Hypertension is associated with body mass index (BMI) and cardiovascular and cerebrovascular diseases (CCDs). Whether hypertension modifies the relationship between BMI and CCDs is still unclear. We examined the association between BMI and CCDs and tested whether effect measure modification was present by hypertension. We identified a population-based sample of 3,942 participants in Shuncheng, Fushun, Liaoning, China. Hypertension was defined as any past use of antihypertensive medication or having a measured systolic/diastolic blood pressure ≥130/80 mm Hg. BMI was calculated from measured body weight and body height. Data on diagnosed CCDs were self-reported and validated in the medical records. We used logistic regression models to estimate odds ratios (ORs) and 95% confidence intervals (CIs) for associations between BMI and CCDs. Higher BMI was associated with increased odds of having CCDs (OR = 1.19, 95% CI: 1.07–1.31).
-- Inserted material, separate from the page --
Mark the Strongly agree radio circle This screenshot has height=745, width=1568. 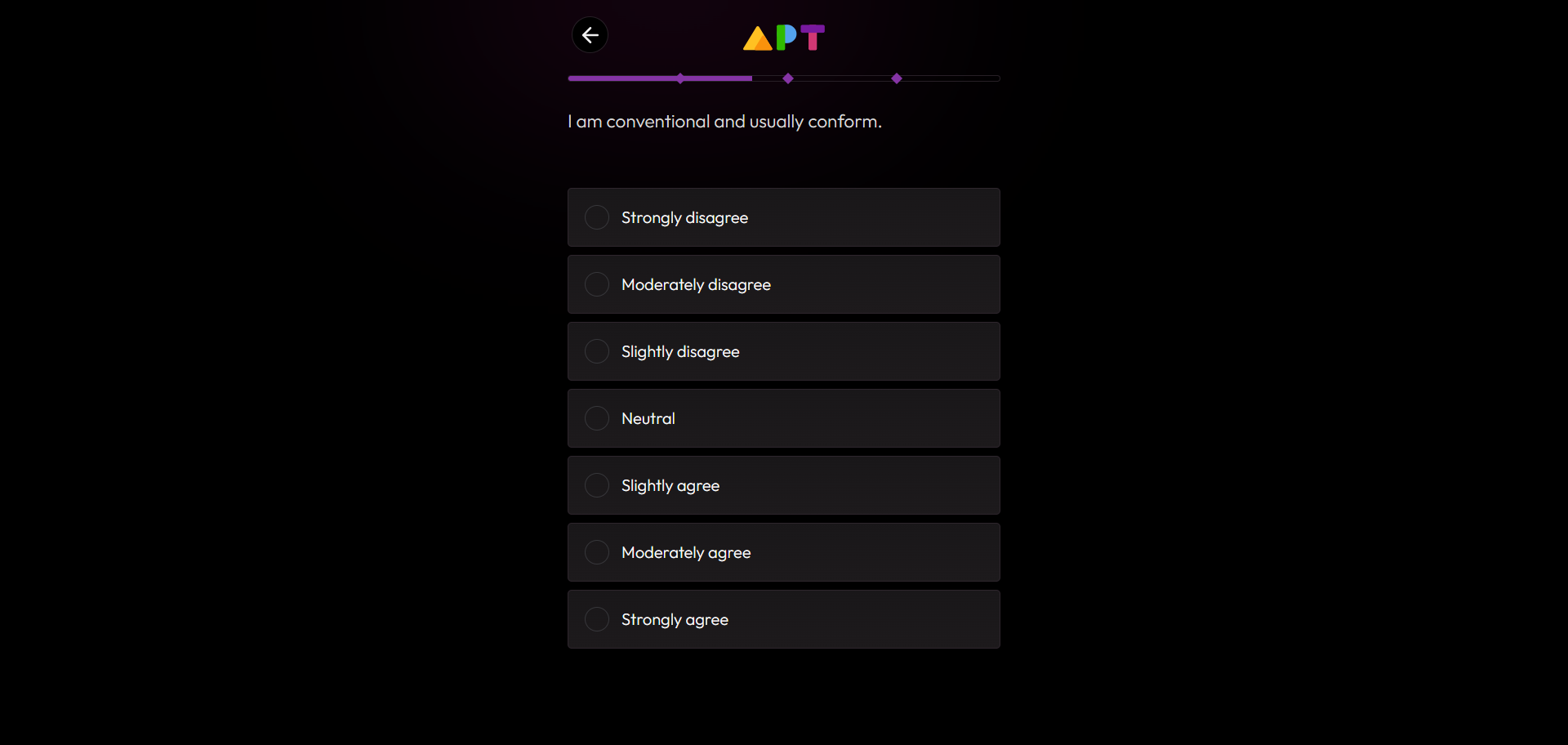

This association was significantly modified by hypertension (P for interaction <0.001), with positive associations observed among hypertensive individuals (OR = 1.28, 95% CI: 1.14–1.42). Age, sex, and diabetic status did not modify the relationship between BMI and CCDs (all P for interaction >0.10). Although higher BMI was associated with increased odds of CCDs, the relationship was mainly limited to hypertensive patients.
Cardiovascular and cerebrovascular diseases (CCDs) are major public health problems worldwide [1,2,3,4], with 121.5 million individuals suffering from cardiovascular disease and ∼10.3 million new stroke cases during 2016 . The incidence of CCDs is predicted to triple over the next few decades . Stroke and ischemic heart disease were the top two causes for years of life lost globally in 2013 . The total cost for hospitalization of acute myocardial infarction and stroke was 905.3 billion RMB (approximately US $137.4 billion) in 2016 . In 2016, the number of deaths related to CCDs reached 17.9 million, accounting for 31% of all deaths worldwide .
It is well documented that higher body mass index (BMI) is associated with higher risk of CCDs . Whether the relationship is modified by hypertensive status is unknown. For individuals with BMI ≥25 kg/m2, each 5 kg/m2 increase in BMI was associated with 40% higher risk of CCDs . In addition, BMI is positively correlated with blood pressure . For every 3 kg/m2 increase in BMI, the risk of hypertension increases by 50% in men and 57% in women . Individuals with a BMI ≥ 24 kg/m2 have 3–4 times the risk of hypertension compared to individuals with a normal BMI in the general population . Meanwhile, a prospective study in a Chinese population reported that for every 10 and 5 mm Hg increase in systolic blood pressure (SBP) and diastolic blood pressure (DBP), respectively, the risk of CCDs increased by 49 and 46% .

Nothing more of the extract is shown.